■ EXERCISE OBJECTIVE
The lines to find are those in the entries that hold the word "will"; copy every one of them.
_ _ _
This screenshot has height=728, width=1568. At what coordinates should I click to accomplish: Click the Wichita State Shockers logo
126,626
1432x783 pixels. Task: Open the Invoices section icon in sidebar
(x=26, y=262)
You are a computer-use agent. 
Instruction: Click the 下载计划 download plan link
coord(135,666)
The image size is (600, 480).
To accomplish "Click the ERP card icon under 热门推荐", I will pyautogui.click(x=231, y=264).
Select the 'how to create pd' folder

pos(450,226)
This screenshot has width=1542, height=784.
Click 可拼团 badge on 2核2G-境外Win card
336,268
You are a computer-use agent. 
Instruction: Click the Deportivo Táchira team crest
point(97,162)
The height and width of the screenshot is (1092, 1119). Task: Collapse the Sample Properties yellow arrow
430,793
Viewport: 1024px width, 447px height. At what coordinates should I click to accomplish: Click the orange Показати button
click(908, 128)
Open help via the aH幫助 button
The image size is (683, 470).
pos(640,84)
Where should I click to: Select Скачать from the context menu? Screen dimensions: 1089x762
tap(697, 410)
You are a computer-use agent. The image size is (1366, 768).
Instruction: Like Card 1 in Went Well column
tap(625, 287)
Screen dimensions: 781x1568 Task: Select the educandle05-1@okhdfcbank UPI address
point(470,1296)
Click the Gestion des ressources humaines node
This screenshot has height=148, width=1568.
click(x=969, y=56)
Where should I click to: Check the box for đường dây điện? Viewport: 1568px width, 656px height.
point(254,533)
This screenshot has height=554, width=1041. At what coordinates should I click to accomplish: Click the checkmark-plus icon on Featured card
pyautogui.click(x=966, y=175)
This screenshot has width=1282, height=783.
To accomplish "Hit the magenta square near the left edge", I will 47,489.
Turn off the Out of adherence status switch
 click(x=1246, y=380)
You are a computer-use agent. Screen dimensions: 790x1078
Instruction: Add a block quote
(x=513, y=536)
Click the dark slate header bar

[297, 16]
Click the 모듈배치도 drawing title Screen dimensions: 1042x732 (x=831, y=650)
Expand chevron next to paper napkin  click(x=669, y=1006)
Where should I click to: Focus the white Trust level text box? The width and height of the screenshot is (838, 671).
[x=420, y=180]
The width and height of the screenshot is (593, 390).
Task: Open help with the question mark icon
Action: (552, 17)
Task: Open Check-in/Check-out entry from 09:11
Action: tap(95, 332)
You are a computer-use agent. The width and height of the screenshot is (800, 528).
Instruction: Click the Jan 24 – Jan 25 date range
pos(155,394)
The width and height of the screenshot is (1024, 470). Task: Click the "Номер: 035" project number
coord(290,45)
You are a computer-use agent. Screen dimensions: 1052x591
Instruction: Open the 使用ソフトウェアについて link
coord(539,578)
_ _ _
■ ANSWER
To accomplish "Click the ERP card icon under 热门推荐", I will pyautogui.click(x=231, y=264).
To accomplish "Hit the magenta square near the left edge", I will 47,489.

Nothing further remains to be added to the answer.